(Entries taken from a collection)
=== Begin Enclosure ===
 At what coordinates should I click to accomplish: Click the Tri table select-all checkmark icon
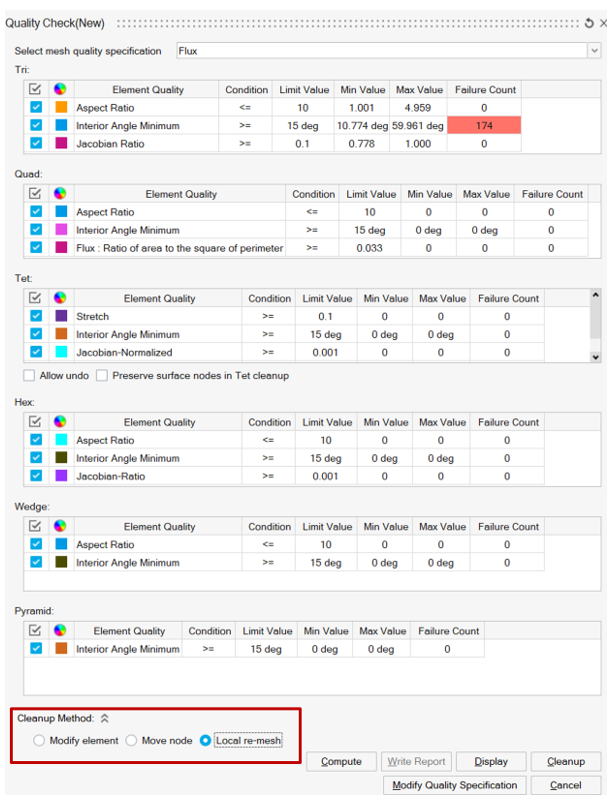pyautogui.click(x=36, y=90)
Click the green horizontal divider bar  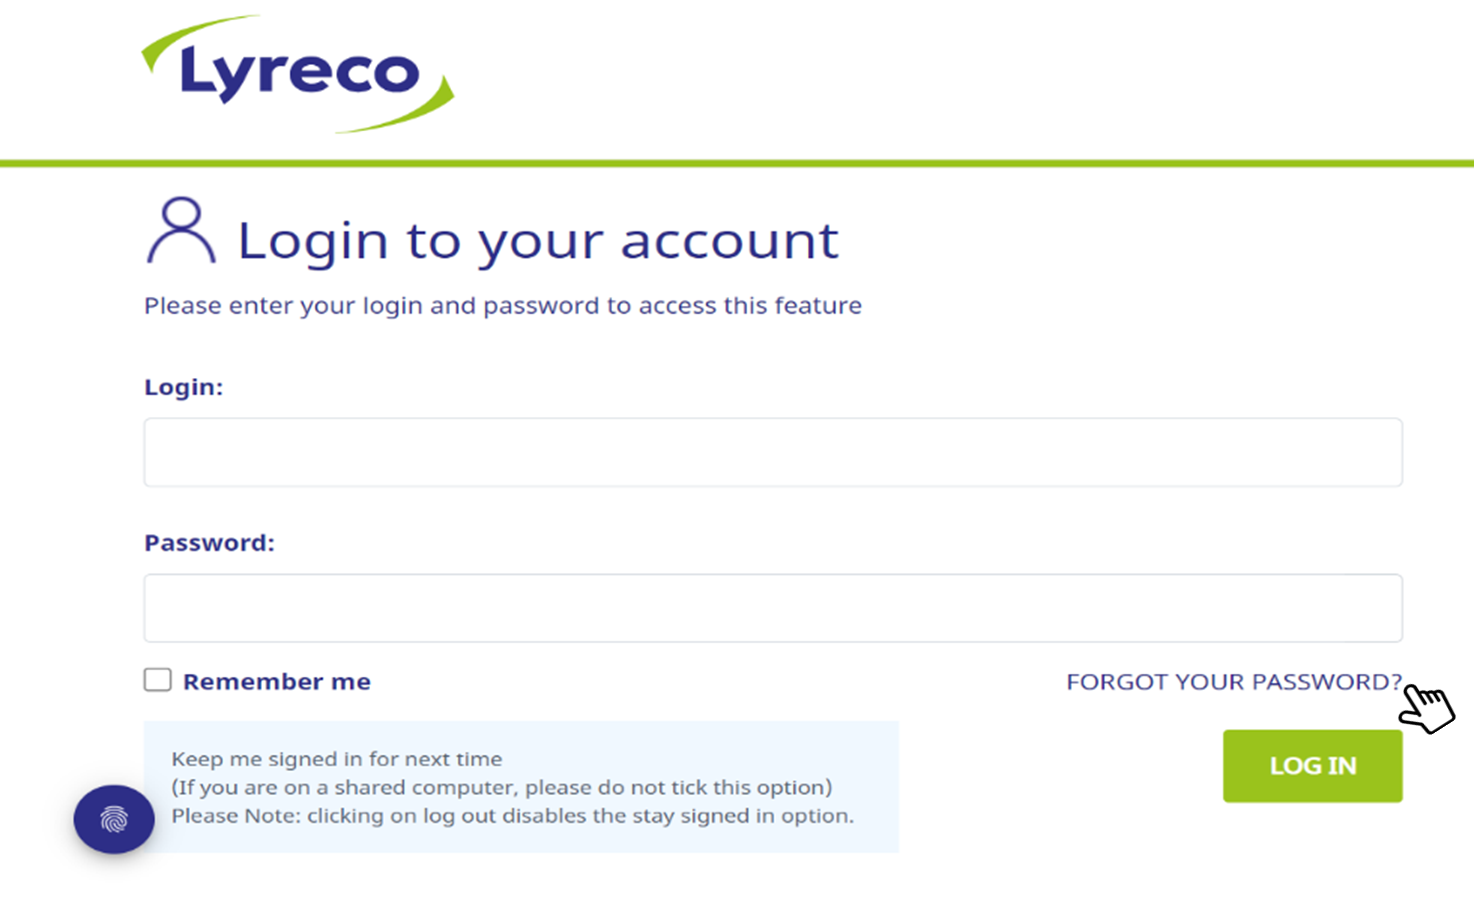point(737,163)
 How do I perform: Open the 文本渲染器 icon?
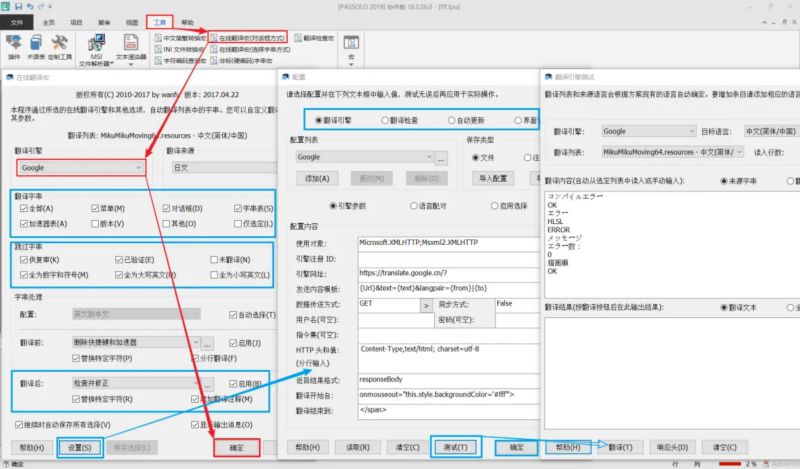[131, 45]
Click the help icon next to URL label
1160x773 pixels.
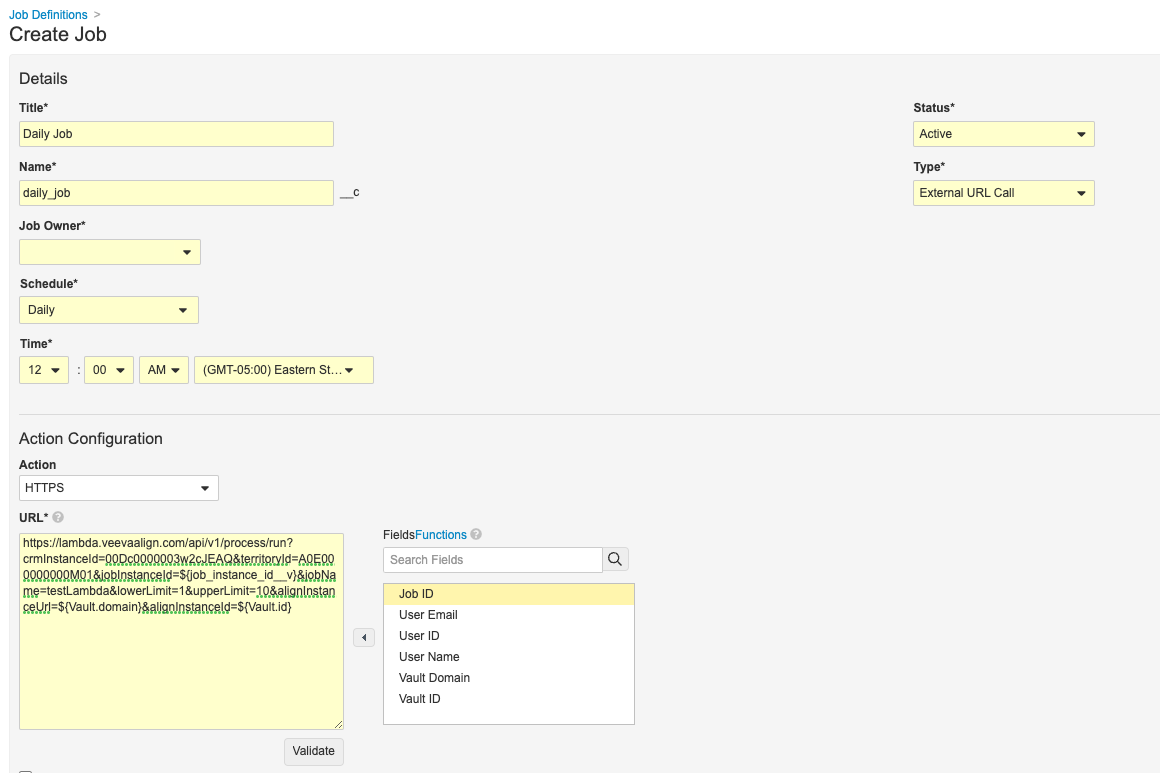click(58, 517)
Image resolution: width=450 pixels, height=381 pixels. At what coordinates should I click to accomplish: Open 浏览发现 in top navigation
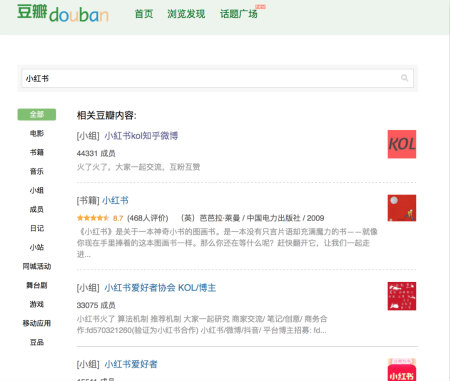tap(186, 14)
=== End Enclosure ===
Output exactly the lines from the line with "Click the help icon next to URL label" to the last line of the records, including both, and leave every picture out.

Answer to this task:
Click the help icon next to URL label
1160x773 pixels.
click(58, 517)
Image resolution: width=450 pixels, height=381 pixels. At what coordinates should I click to accomplish: Open 浏览发现 in top navigation
tap(186, 14)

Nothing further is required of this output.